#### What to produce
Extract every line of the listing below that contains the string "Durham".

** Start Exercise materials **

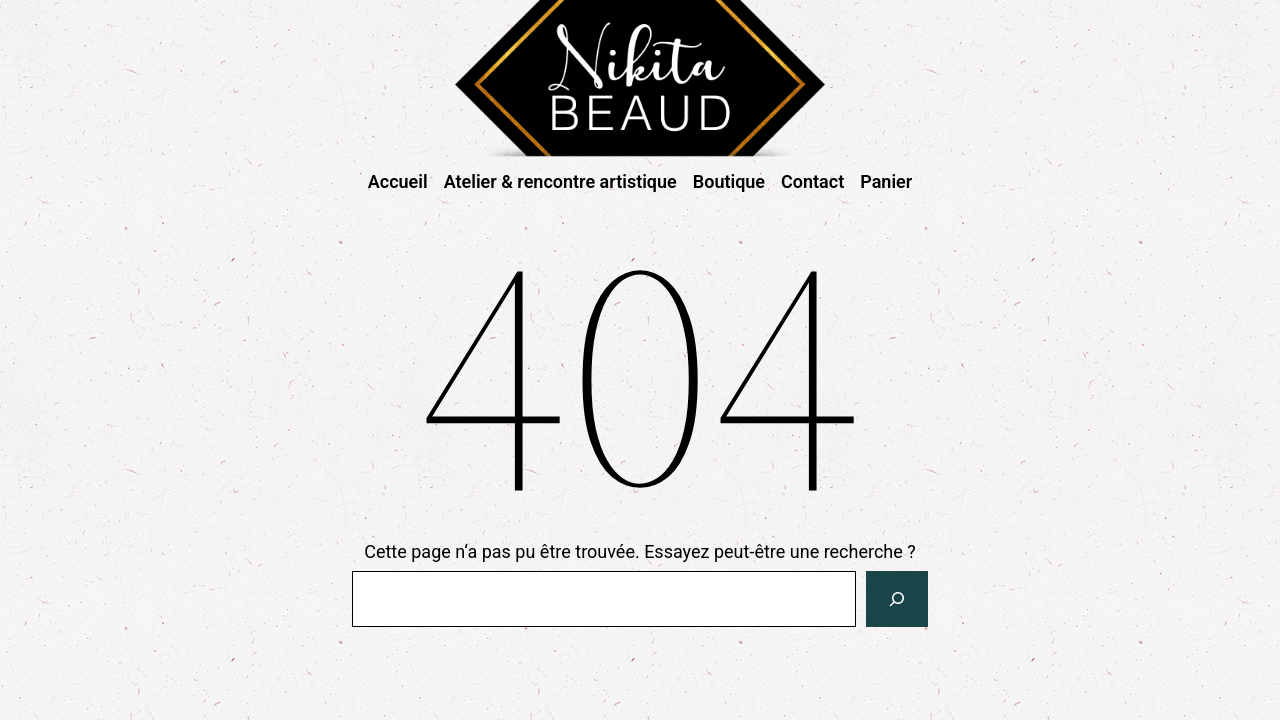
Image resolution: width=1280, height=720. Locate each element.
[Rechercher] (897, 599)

** End Exercise materials **
** Start Exercise materials **

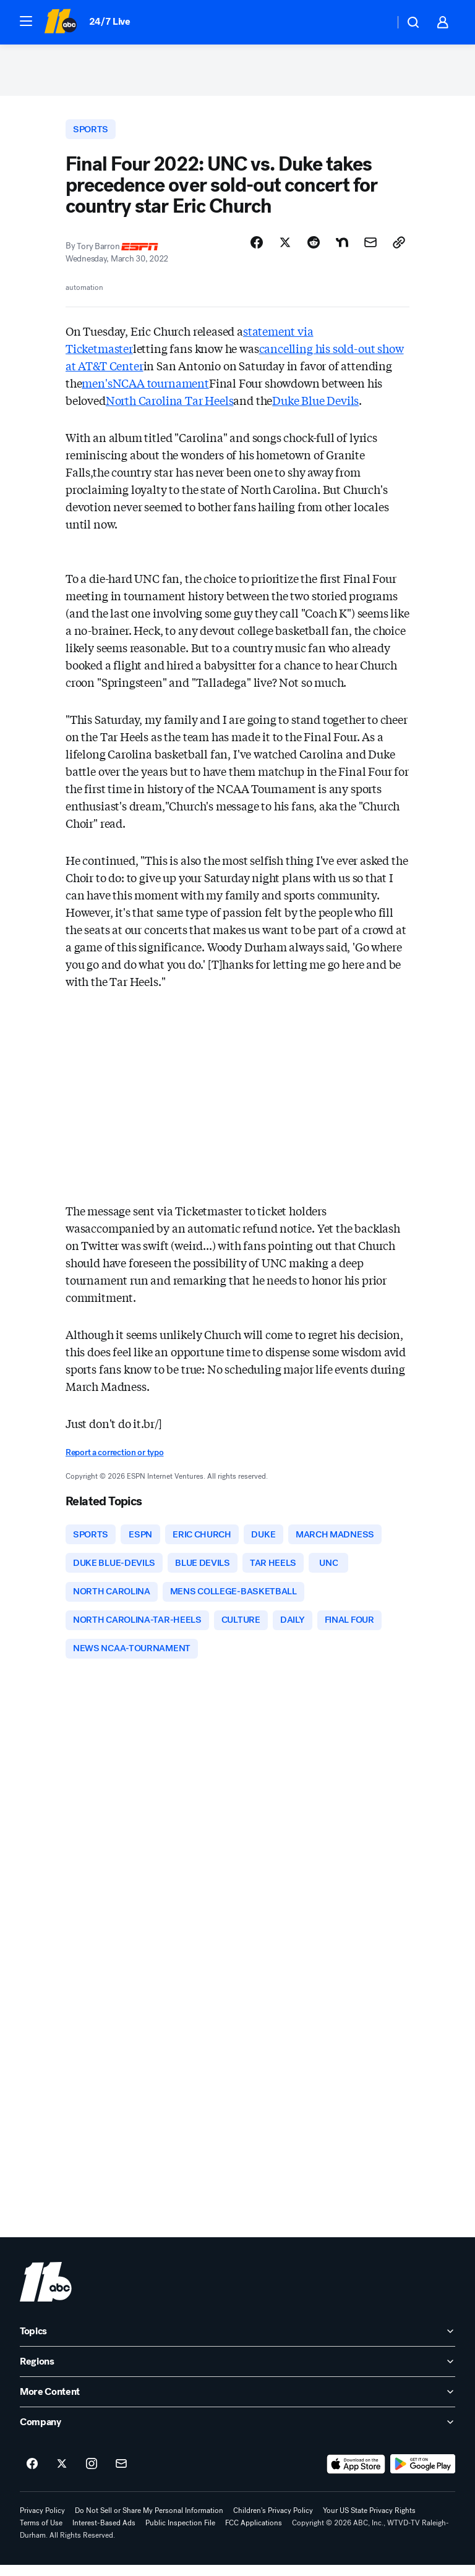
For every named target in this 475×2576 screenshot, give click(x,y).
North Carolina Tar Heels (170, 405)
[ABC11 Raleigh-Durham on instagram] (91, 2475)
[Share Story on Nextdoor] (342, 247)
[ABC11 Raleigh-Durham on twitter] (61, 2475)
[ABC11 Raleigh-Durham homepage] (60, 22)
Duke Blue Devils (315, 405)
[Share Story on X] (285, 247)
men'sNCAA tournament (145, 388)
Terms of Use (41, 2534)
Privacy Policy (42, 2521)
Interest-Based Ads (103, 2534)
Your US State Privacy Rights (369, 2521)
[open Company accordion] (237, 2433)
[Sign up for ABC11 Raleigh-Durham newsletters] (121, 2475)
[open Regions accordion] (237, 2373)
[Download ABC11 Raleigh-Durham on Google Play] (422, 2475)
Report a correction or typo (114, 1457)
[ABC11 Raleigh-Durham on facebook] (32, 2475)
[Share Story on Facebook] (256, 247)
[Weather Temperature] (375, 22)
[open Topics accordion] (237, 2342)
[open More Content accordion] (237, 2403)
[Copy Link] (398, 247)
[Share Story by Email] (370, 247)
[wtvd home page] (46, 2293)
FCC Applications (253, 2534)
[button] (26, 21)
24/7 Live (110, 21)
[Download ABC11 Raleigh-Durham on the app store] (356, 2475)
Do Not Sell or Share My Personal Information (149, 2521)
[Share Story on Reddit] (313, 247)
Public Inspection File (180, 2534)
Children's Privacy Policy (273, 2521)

** End Exercise materials **

#### Written answer
[ABC11 Raleigh-Durham on instagram] (91, 2475)
[ABC11 Raleigh-Durham on twitter] (61, 2475)
[ABC11 Raleigh-Durham homepage] (60, 22)
[Sign up for ABC11 Raleigh-Durham newsletters] (121, 2475)
[Download ABC11 Raleigh-Durham on Google Play] (422, 2475)
[ABC11 Raleigh-Durham on facebook] (32, 2475)
[Download ABC11 Raleigh-Durham on the app store] (356, 2475)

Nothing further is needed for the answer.